The Bird Banding Lab is a subagency of the United States Geological Survey, the office is tasked with tracking migratory birds across North America. Recently the agency has seen a decline in user satisfaction, and data integrity due to usability issues with the agencies database software BANDIT. Frustrated users have begun using shadow systems to correct errors they feel the system is experiencing. This has led to a fragmented system that lacks uniformity of data, and as a result a reduction in the integrity of this data. To address these issues an update of the software has been funded. To help prevent the BBL from experiencing similar issues after this update a team of 3 including myself worked along side the Bird Banding Lab to establish recommendations for how the software should be altered to best increase usability among users.
Research into the software took place over the course of 4 months. Researchers had no prior use with the software, which helped prevent influencing participants during user test. Researchers were split into four groups that focused on 4 different types of banders, this was done to ensure a diverse participant pool. Since banders are located across both the United States and Canada we implemented the use of Zoom, a web conference software, to assist with the research.
There were two rounds of research for this project. The preliminary round of research was a set of contextual inquiries, a process in which we observed users interacting with the software in a way that was familiar to them.

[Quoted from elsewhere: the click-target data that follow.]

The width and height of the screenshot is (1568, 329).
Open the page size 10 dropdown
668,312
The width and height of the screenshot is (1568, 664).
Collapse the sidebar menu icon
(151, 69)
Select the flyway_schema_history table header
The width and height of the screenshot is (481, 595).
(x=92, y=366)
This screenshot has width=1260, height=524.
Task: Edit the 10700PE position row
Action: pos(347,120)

During this process users were asked to show us a task they did frequently. Users were encouraged to speak openly during this session, and researchers also asked follow up questions about how task had been completed. Using information collected during this initial round we were able to create a user matrix to quickly compare users behavior.
In the task analysis portion of our research, four users were tested; one was tested in-person at the University’s user research lab using eye-tracking software. The other three participants tested remotely using, a teleconference and screen-sharing software. All of the sessions were recorded. Each user was asked to complete 5 detailed task within BANDIT to better understand the current user journey.
Testing revealed several areas of concerns for users, such as lack of feedback, readability,  and findability. Users were experiencing content overload when trying to interact with the software. Many of the issues banders ran into we found to be issues that had resolutions within the program however due to its complexity was out of reach for many users. 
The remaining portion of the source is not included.